Stored dataset items:
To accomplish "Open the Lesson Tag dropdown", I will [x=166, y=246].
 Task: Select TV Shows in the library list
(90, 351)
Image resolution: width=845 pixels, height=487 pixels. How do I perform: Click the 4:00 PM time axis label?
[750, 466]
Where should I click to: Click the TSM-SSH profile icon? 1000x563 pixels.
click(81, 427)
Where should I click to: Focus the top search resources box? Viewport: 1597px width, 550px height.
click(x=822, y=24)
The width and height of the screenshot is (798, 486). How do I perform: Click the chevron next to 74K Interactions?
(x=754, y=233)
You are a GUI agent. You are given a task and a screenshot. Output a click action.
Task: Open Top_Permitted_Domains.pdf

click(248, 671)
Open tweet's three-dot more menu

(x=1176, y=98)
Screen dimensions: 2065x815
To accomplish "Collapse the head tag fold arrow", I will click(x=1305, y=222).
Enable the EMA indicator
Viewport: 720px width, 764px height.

Activity —
Write out, word for word, the line containing "Task: Select TV Shows in the library list" and all the lines after it in the entries above, and nothing more.

Solution for this exercise —
 Task: Select TV Shows in the library list
(90, 351)
Image resolution: width=845 pixels, height=487 pixels. How do I perform: Click the 4:00 PM time axis label?
[750, 466]
Where should I click to: Click the TSM-SSH profile icon? 1000x563 pixels.
click(81, 427)
Where should I click to: Focus the top search resources box? Viewport: 1597px width, 550px height.
click(x=822, y=24)
The width and height of the screenshot is (798, 486). How do I perform: Click the chevron next to 74K Interactions?
(x=754, y=233)
You are a GUI agent. You are given a task and a screenshot. Output a click action.
Task: Open Top_Permitted_Domains.pdf

click(248, 671)
Open tweet's three-dot more menu

(x=1176, y=98)
Screen dimensions: 2065x815
To accomplish "Collapse the head tag fold arrow", I will click(x=1305, y=222).
Enable the EMA indicator
Viewport: 720px width, 764px height.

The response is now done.